We would like to acknowledge the input provided by Bill Jelks from the Centre for Teaching and Learning, Robyn Cusworth from the Faculty of Education, and from the staff and students in the Department of Electrical Engineering, at the University of Sydney.


References

[1] J. Stephenson and S. Weil, Quality in Learning: a capability approach in higher education, London, Kogan Page, 1992.
[2] Higher Education Council, Achieving Quality, Australian Government Publishing Service, Canberra, 1992.
[3] B. Williams, Review of the Discipline of Engineering, Canberra, AGPS, 1988.
[4] Institute of Engineers, Australia, Policy on Management Studies in Professional Engineering Courses, Canberra, IEAust, 1990.
[5] The University of Sydney, Generic Attributes of Graduates of the University of Sydney, Adopted by the Academic Board, June 1993.
[6] P. Spasov, Microcontroller Technology, 2nd Ed., Prentice Hall, 1996.
[7] Boud and Felleti.(eds) The Challenge of Problem Based Learning, London Kogan Page, 1991.
[8] Cawley "The introduction of a problem based option into a conventional engineering degree course," Studies in Higher Education, vol. 14, pp. 83-95, 1989.

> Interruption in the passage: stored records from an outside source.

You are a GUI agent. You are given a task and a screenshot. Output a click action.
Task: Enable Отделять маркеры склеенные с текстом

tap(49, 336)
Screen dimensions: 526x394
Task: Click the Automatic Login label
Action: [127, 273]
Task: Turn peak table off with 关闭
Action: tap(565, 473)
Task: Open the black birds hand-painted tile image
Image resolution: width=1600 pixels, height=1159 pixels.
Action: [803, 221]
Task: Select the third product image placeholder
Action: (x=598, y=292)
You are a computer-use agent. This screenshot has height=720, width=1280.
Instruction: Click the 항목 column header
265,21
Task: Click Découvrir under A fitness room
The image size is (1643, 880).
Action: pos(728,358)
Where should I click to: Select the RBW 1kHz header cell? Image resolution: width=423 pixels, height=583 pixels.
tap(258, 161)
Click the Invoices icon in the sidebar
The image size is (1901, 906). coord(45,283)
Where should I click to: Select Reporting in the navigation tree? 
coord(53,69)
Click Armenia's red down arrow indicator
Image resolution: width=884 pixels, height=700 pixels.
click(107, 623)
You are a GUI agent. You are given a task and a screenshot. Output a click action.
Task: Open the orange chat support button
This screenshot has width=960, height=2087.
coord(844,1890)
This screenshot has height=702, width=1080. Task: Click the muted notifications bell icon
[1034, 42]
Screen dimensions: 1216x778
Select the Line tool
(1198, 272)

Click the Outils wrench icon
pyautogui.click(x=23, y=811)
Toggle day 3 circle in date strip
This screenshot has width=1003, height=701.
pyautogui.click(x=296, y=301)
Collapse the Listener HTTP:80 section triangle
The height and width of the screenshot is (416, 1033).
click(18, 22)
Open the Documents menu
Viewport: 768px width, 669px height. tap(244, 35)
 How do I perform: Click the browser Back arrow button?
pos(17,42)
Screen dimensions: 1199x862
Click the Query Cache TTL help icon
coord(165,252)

Author Contact Information

Mark Hedley
CSIRO Telecommunications and Industrial Physics
PO Box 76 Epping, NSW 2121
Australia
Phone: +61 419 253 955
Fax: +61 2 9372 4490
E-mail: Mark.Hedley@tip.csiro.au

Simon Barrie
Centre for Teaching and Learning
University of Sydney, NSW 2006
Australia
Phone: +61 2 9351 5814
Fax: +61 2 9351 4331
E-mail: S.Barrie@ctl.usyd.edu.au


Author Biographies

Mark Hedley was a lecturer in the Department of Electrical Engineering at the University of Sydney, where he obtained his B.Sc., B.E. and Ph.D. degrees. He is currently working as a Senior Research Engineer with the Commonwealth Scientific and Industrial Research Organisation in Australia. His interests include machine vision, video coding, industrial electronics and engineering education.

Simon Barrie is a lecturer in the Centre for Teaching and Learning at the University of Sydney. His interests include the design of quantitative and qualitative student feedback for evaluation of teaching and courses, problem based and experiential learning, competency based standards for the professions and implications for university education.